Dopo una breve intervista fattami da parte di due studenti sono entrata in cucina accompagnata da due docenti, ho indossato un camice bianco (con sotto un mio grembiule abituale fatto con stoffa di kefiah) e in mano il mio solito canovaccio anch'esso dello stesso materiale per asciugarmi gli eventuali sudori.
Il menù era semplice : KEBAB (fatto in casa), PANE tipo piadina (anch'esso fatto in casa) e un piatto di HUMMOS tipico (fatto in casa). Tutto fatto e consumato in casa anche se considerato “cibo di strada”.
Il KEBAB in questione si chiamerebbe Shawerma ed è fatto inizialmente con la carne di montone o di vitello ed è di origine turca conosciuta fin dai tempi dell’Impero Ottomano mentre quella (Shawerma) di pollo è di origine Siriana, sono loro che hanno per primi adottato l’uso dello spiedo di metallo e la sua cottura sul carbone. ma per semplificare la richiesta dei clienti viene chiamato kebab come per la carne macinata e speziata ed infilata anch'essa su uno spiedino.

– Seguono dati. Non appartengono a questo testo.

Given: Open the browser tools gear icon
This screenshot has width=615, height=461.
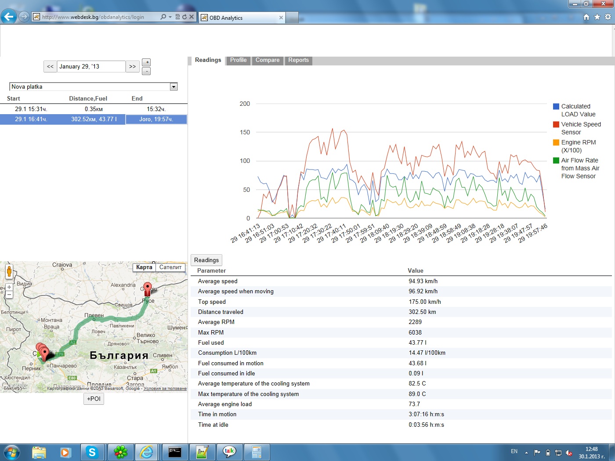Looking at the screenshot, I should [x=608, y=17].
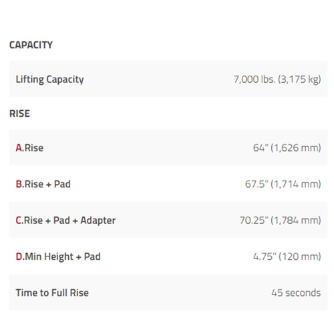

E’ stato molto interessante mostrare loro la marinatura della carne (usando il pollo) con lo yogurt e le varie spezie necessarie per il kebab: zenzero noce moscata pepe nero cumino curcuma cardamomo cannella oltre allo yogurt olio d’oliva aglio e limone.
La pasta per il pane era già preparata dallo chef, ma io con alcuni studenti l’abbiamo stesa sottile con il mattarello e cucinata sulle piastre antiaderenti , sono stati molto collaborativi ed interessati , mi ha stupito la loro educazione e rispetto oltre all'interesse mostratomi.Dopo aver cucinato una decina di piadine le abbiamo messe in un canovaccio per tenerle morbide al caldo.
Per il HUMMOS (crema di ceci condita con crema di sesamo) avevo incaricato 3 ragazzi a prepararlo.
Per ultimo siamo arrivati alla cottura della carne di pollo già marinata, l’abbiamo versata con il liquido di marinatura in due grandi padelle preriscaldate e con l’aiuto dei ragazzi l’abbiamo rigirata energicamente per farla asciugare in fretta. Una volta asciugata ero sicura che era già cotta al punto giusto ed allora l’abbiamo versata su un piatto grande ovale su un letto di cipolla bianca tagliata a julienne e spolverata con del SOMMACCO .
Anche la salsa HUMMOS è stata versata su un piatto di ceramica e decorata con alcuni ceci interi oltre alla spolverata di paprica dolce ed un filo di olio d’oliva.
Anche il PANE è stato messo su un vassoio vicino agli altri piatti e poi ci siamo dati il via alle foto ricordo e le riprese di gruppo, mi sono congedata salutando e ringraziando i docenti e lo CHEF lasciando tutti intorno ai piatti per gli assaggi.
Certo che nel mondo migliaia di persone muoiono ogni giorno per la carenza di cibo o per gli sprechi che il mondo “CIVILE” compie ogni giorno. No allo spreco no alla fame no alla morte per denutrizione e no alla povertà.Mi piace molto ricordare questo semplice proverbio MANGIARE PER VIVERE E NON VIVERE PER MANGIARE. Ricordando sempre che “il cibo” è RELAZIONE è COMUNICAZIONE è INCONTRO è PIACERE è SICUREZZA e PACE , e chi ha una storia solida e sicura di cucina, di sicuro potrà competere ed aiutare tanti popoli a combattere contro la fame nel mondo.
“Come dice acutamente Benjamin R. Barber, ‘nessun bambino americano potrà sentirsi sicuro nel suo letto se i bambini di Karachi o Baghdad non si sentiranno sicuri nei loro. Gli europei non potranno vantarsi a lungo delle proprie libertà se i popoli di altre parti del mondo rimarranno poveri e umiliati.”.
Ed io aggiungo anche “i bambini della Palestina hanno bisogno e diritto alla sicurezza libertà e pace”.